Guillermo Altares
La ultraderecha busca en el pasado remoto justificación para sus políticas actuales.
'La batalla de Poitiers', óleo pintado en 1837 por Charles de Steuben. ANN RONAN (PRINT COLLECTOR / GETTY IMAGES)
La Edad Media se ha convertido en un asunto de intenso debate político. No todo el periodo histórico, claro, nadie discute sobre Excálibur o los caballeros de la Mesa Redonda. Lo que está sobre la mesa es el momento de las invasiones musulmanas, una época de intensos cambios políticos en una Europa cuyas fronteras se estaban forjando.

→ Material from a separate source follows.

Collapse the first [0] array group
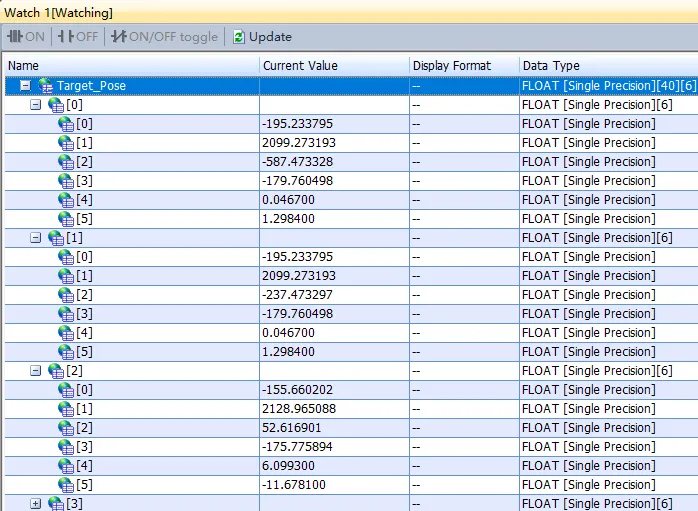tap(35, 105)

En los últimos tiempos la ultraderecha nacionalista ha convertido en una especie de tótem sagrado aquellos siglos oscuros —se llaman así por la notable ausencia de documentos desde la caída del Imperio Romano hasta más o menos el año 1000, cuando la economía y la administración comenzaron a recuperarse—. La visión actual sobre ese periodo tiene mucho que ver con el presente y muy poco con un pasado del que se desconoce casi todo. Y resulta sorprendente la seguridad con la que describen aquella época los apologetas de ese momento supuestamente mítico de defensa de la cristiandad frente a la invasión islámica. Distintos movimientos de ultraderecha se agarran ahora a esos relatos para decir que el fenómeno invasor se está repitiendo en la actualidad. Ni ocurrió entonces, ni tampoco está ocurriendo ahora. Y, desde luego, lo que pasó no fue tal como lo cuentan: se trata de unos siglos en los que, básicamente, todo el mundo invadía a todo el mundo.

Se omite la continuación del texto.